O Jair e o Bolsonaro
por Flavio Cireno
Desde a semana passada algumas pessoas têm feito perceber que o presidente adota duas posturas distintas com relação ao coronavírus. A primeira delas continua igual à de sempre, virulento, agressivo, pouco comedido, beirando a paranoia e publicando tudo isso nas redes sociais. O segundo, que apareceu nos dois últimos pronunciamentos, tem tentado sofregamente manter o papel institucional de sua figura como líder do Brasil. Nesse artigo, ouso fazer um paralelo com o nosso maior símbolo, Pelé.
Durante a sua carreira, Edson Arantes do nascimento, o Pelé, costumava fazer essa distinção. Um dos maiores atletas de todos os tempos, Pelé se notabilizou por uma cuidadosa gestão de carreira, sabendo usar o símbolo que se tornou para o país e para o mundo. Às vezes (poucas) usava o Pelé para ajudar o Edson a ganhar dinheiro e fama, fazendo propagandas de polivitamínicos ou outros produtos.
Mas, via de regra, Pelé usava seu símbolo como cabeça de ponte da divulgação e profissionalização do esporte. O ídolo tem uma lei que leva seu nome e foi ministro extraordinário do esporte no governo FHC, entre os anos de 1995 e 1998. Também usava esse símbolo para campanhas ligadas à causas sociais, principalmente à infância (ABC, ABC, toda criança tem que ler e escrever).
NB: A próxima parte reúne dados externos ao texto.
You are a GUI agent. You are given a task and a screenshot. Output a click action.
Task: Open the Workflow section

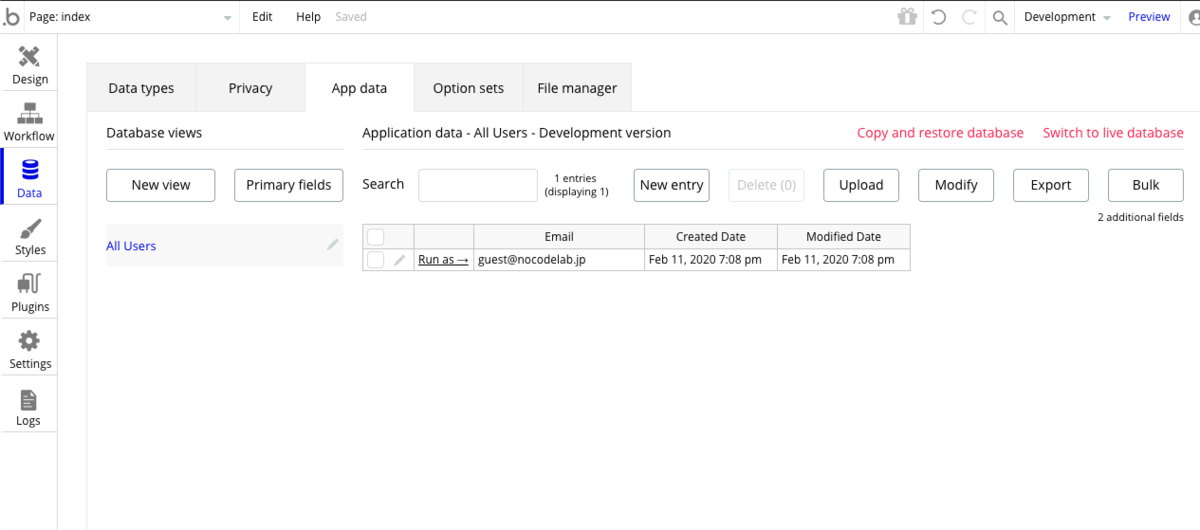point(29,122)
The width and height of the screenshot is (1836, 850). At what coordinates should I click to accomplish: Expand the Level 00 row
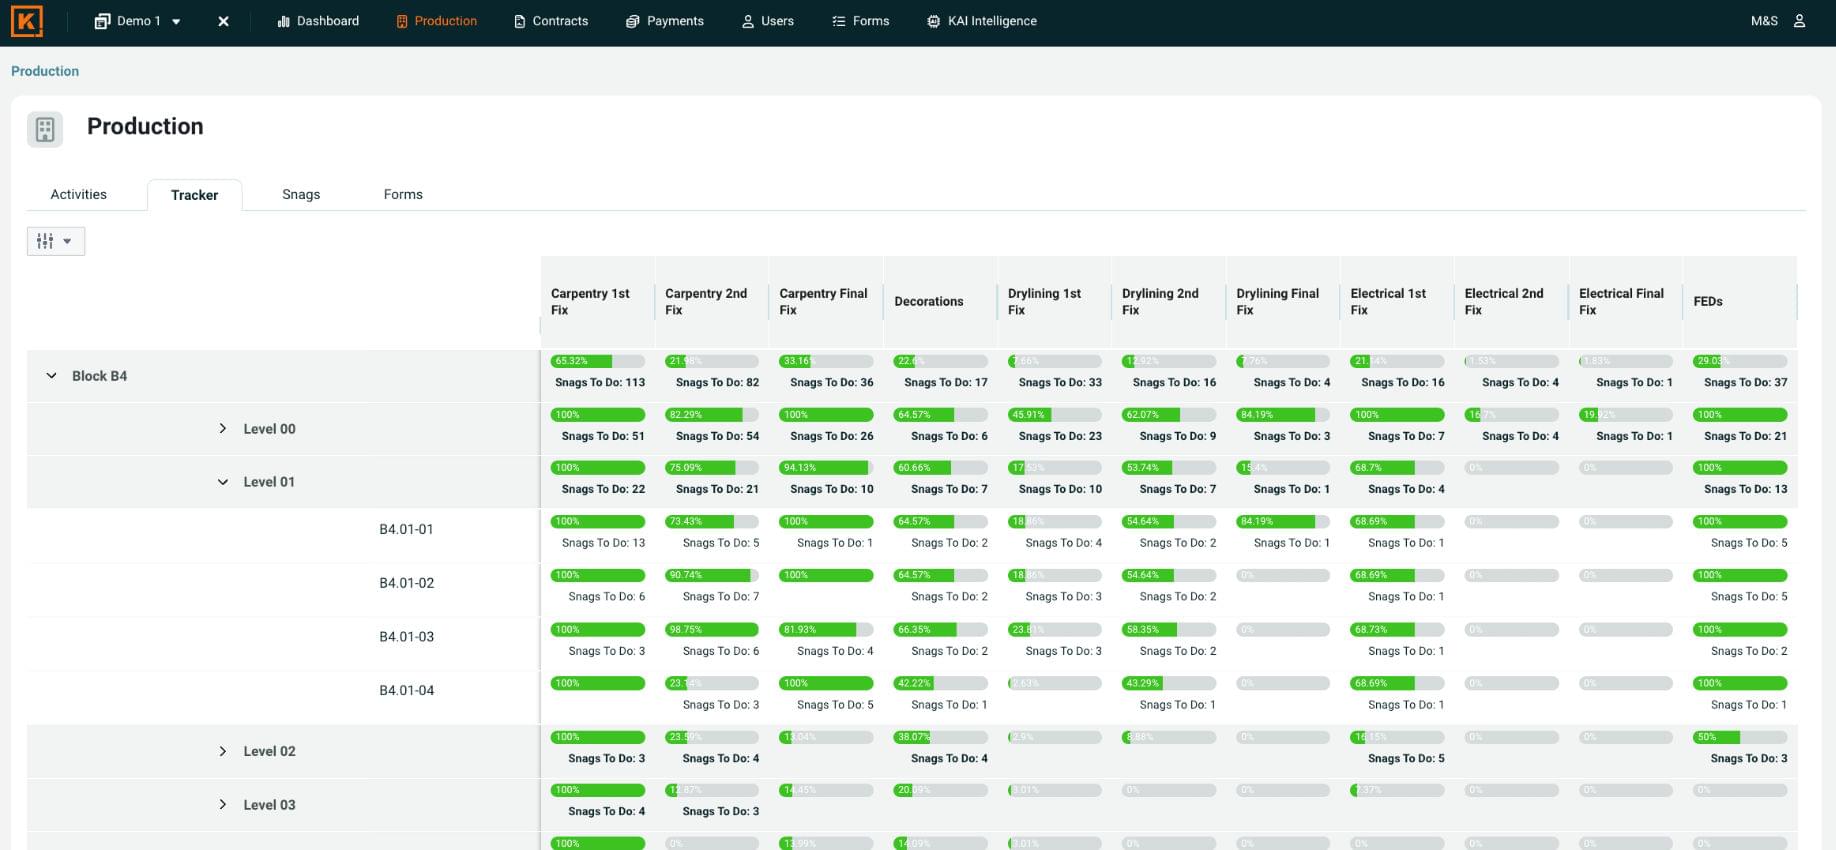click(x=223, y=429)
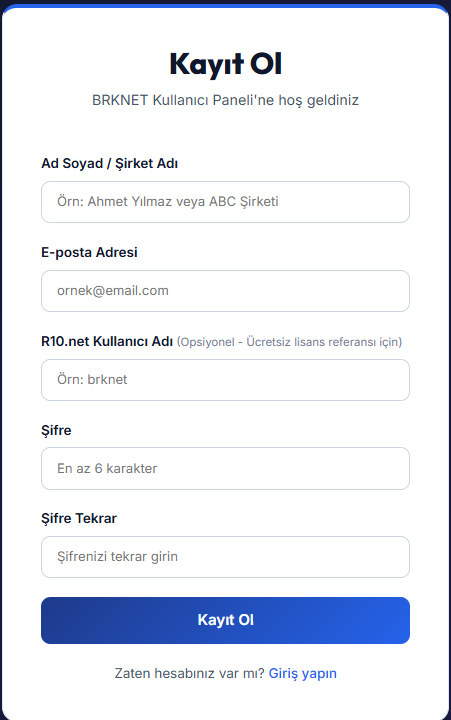Submit the form with the blue Kayıt Ol button

click(x=225, y=620)
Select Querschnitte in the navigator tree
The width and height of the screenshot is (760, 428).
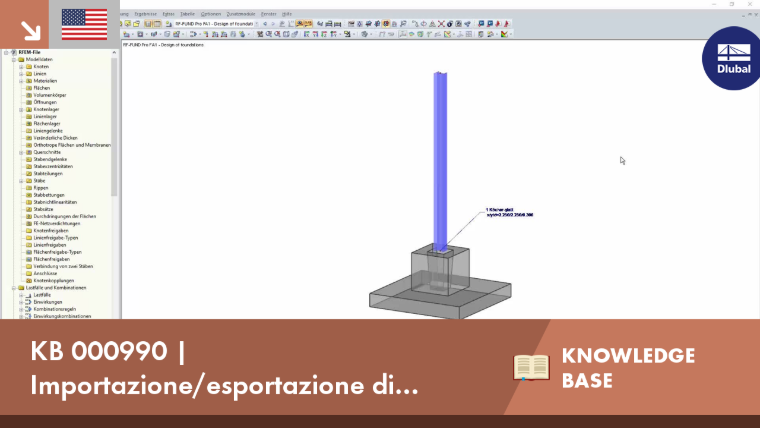pos(47,152)
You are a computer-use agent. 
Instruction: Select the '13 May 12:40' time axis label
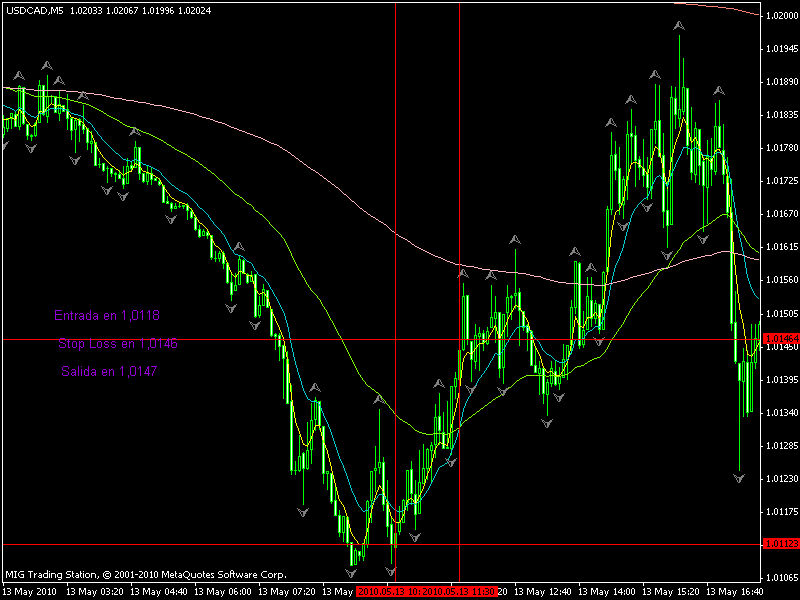(545, 591)
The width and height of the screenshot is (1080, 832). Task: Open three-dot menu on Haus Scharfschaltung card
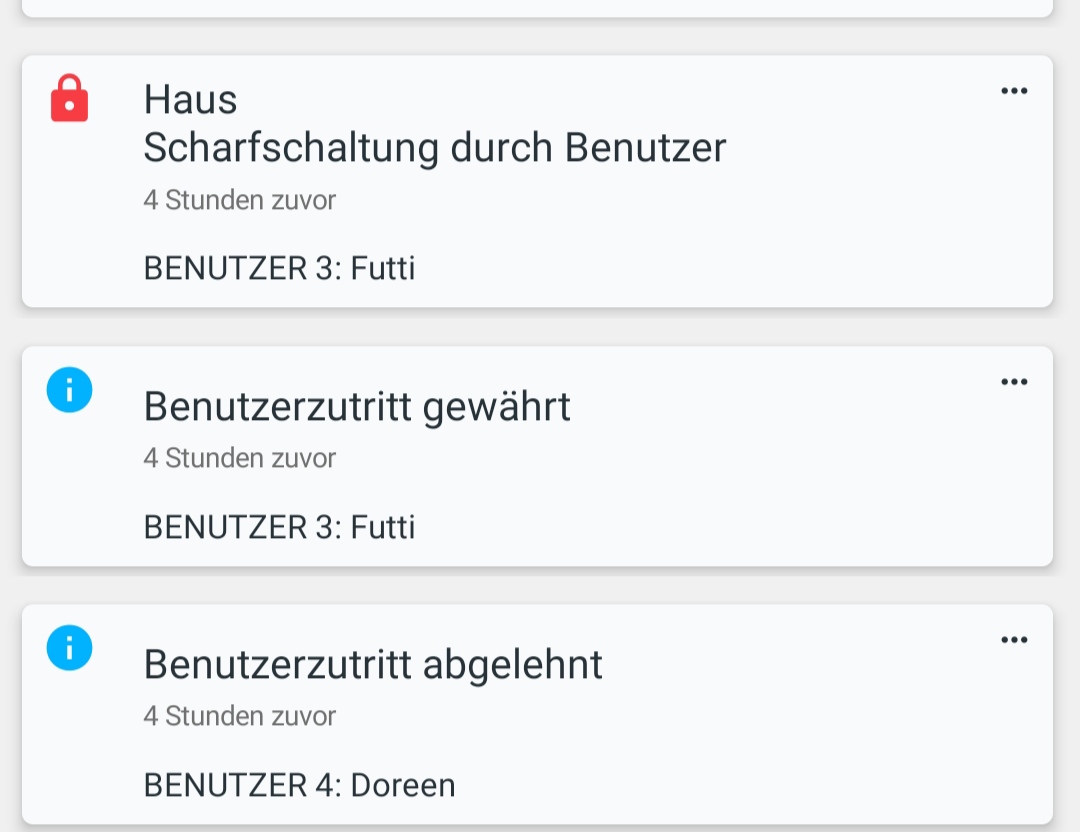[1014, 91]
Na vida privada, muito protegida, seus escores eram não tão brilhantes assim: um filho, Edinho, condenado por tráfico de drogas. Uma filha não reconhecida, Sandra, morreu sem ter o reconhecimento afetivo do pai. Mesmo depois de Pelé reconhecer a paternidade, não compareceu ao enterro dela e pelo que se sabe não tem contato com os dois netos.
Como seria bom conseguir separar o Jair e o Bolsonaro. O Jair é pai de filhos complicados e que parecem símbolos do que não se deve fazer na política (por ordem de idade: corrupção, fake news e nepotismo). Possui também uma personalidade quase psicopática, recheada pelo culto à violência e a ausência de empatia.
Por outro lado, para alguns brasileiros (não o que vos escreve), o Bolsonaro significaria uma “nova política” simples, direta, ausente de corrupção e de comunicação direta com o “brasileiro médio”. Bem, a má notícia é a seguinte: não dá para separar o Jair do Bolsonaro. Esse culto à personalidade violenta e psicopática, a concentração na figura do líder e a comunicação direta com a população significa, no mínimo, populismo da pior qualidade, e mais provavelmente a tentativa de implantação de uma nova forma de fascismo (não, o fascismo não era de esquerda).
O Professor Italiano Umberto Eco, além de um grande romancista era também um teórico e analista político de mão cheia, em uma conferência na universidade de Columbia[1] apresenta o que ele chama de “O fascismo eterno”, listando 14 características de um fascismo atemporal. Para Eco, para mais do que a figura do líder, eram ideias políticas, que se estivessem presentes na ideologia de uma certa corrente, indicariam esse Ur-fascismo (fascismo atemporal ou eterno). Bem, na minha singela opinião, o governo Bolsonaro gabarita essa prova.
No nosso caso, por mais que alguns analistas queiram, não dá para querer separar o Jair do Bolsonaro. Não podemos esperar um presidente que respeite “a liturgia do cargo” como batizou Sarney. Porque em todas as formas de populismo e de fascismo, a figura do líder é essencial para a manutenção do apoio político; e no nosso caso, o líder como culto, como tradição, como ação. Isso inclui seus filhos, sua falta de sofisticação e suas gafes grotescas.
Jair Bolsonaro representa a mediocridade do cidadão, do tio do churrasco. É a forma mais acabada de exemplo para essa mediocracia brasileira. Em outras palavras, não dá para separar o Jair do Bolsonaro.
Flavio Cireno
Doutor em Ciência Política
Pesquisador em C&T
Fundação Joaquim Nabuco/MEC
[1] ECO, Umberto. O fascismo eterno. Tradução Eliana Aguiar. 1 ed. Rio de Janeiro: Record, 2018. (Ebook Kindle).